#### Texto de origem:
Edição 68 Jul/Ago | Download.

Afric Simone

De Xipamanine para o mundo

Na Itália, é famosíssimo. Toda a gente tem dançado e cantado umas das suas músicas. Ele é o êxito do verão, das discotecas, do espectáculo puro desde os finais dos anos 70.

Afric Simone, seu nome de Arte, é uma espécie de versão masculina de Pipi das Meias Longas ou o Feiticeiro de Oz. Um concentrado de ritmos, de simpatia surreal, de palavras inventadas, um autêntico animal de palco que brinca com o corpo, o fogo e uma cadeira agarrada com os dentes. Ele faz parte da história da dança, da música afro e funk e é por isso que é absolutamente necessário ouvi-lo e dançar com ele.

Desde sempre tenho um fascínio por este senhor que encantou a minha adolescência nos anos 70/80. Faz muito tempo que ando à procura dele, mas como ele é uma espécie de lenda viva, uma Greta Garbo da discoteca, não tem sido fácil. Muitos telefonemas, muitos indícios, mas nada de concreto. Até que, por sugestão de outro músico moçambicano na diáspora, Fu Manjate, tive um contacto e finalmente lá cheguei a falar, pelo telefone, com o meu ídolo. Que emoção!

#### Linhas extraídas:
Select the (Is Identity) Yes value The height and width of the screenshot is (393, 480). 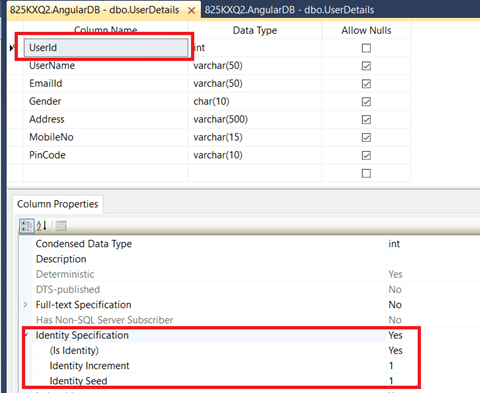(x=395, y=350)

==

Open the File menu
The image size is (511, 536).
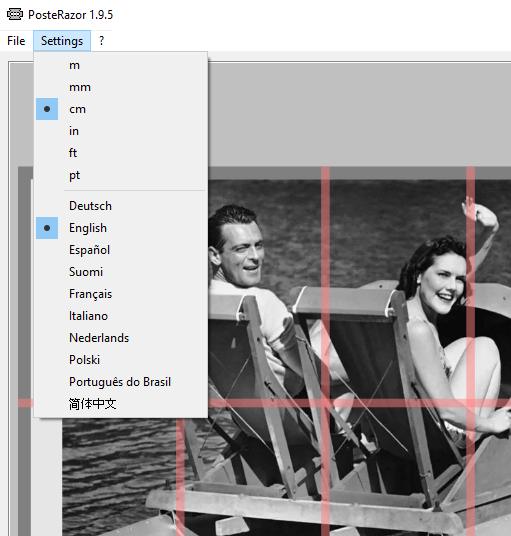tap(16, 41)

---

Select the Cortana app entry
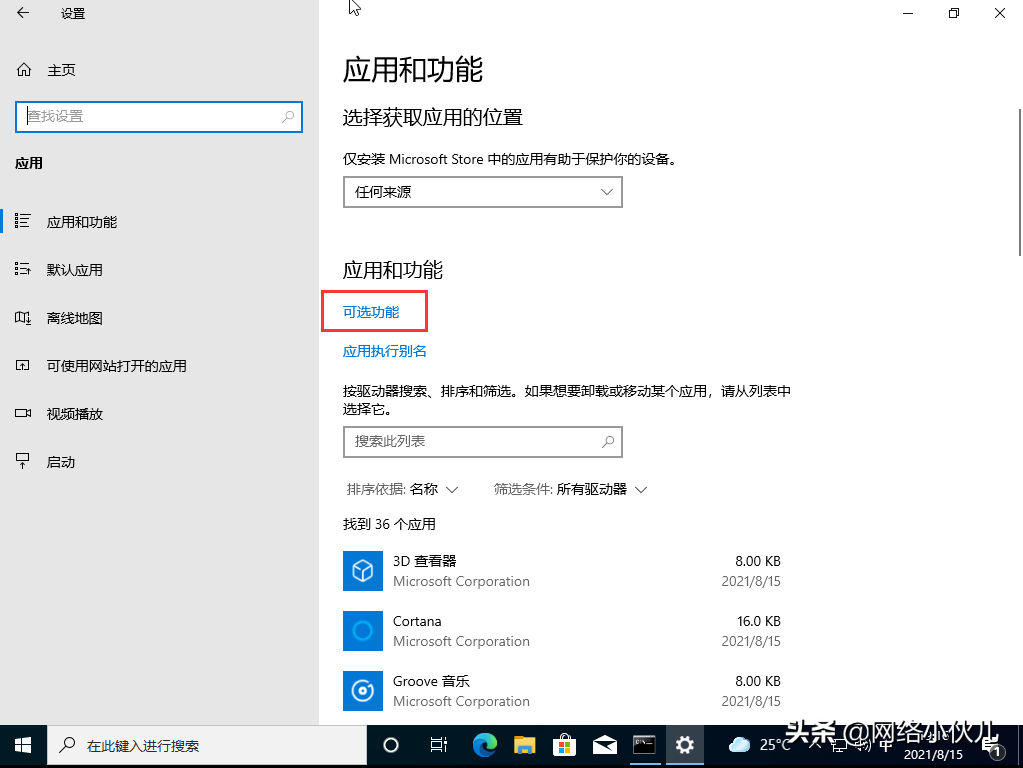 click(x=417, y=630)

#### Instrução:
Extraia do texto sobre Afric Simone o trecho que começa com as palavras "Edição 68 Jul/Ago" e termina com "dos anos 70.", sem alterar nada.

#### Resposta correta:
Edição 68 Jul/Ago | Download.

Afric Simone

De Xipamanine para o mundo

Na Itália, é famosíssimo. Toda a gente tem dançado e cantado umas das suas músicas. Ele é o êxito do verão, das discotecas, do espectáculo puro desde os finais dos anos 70.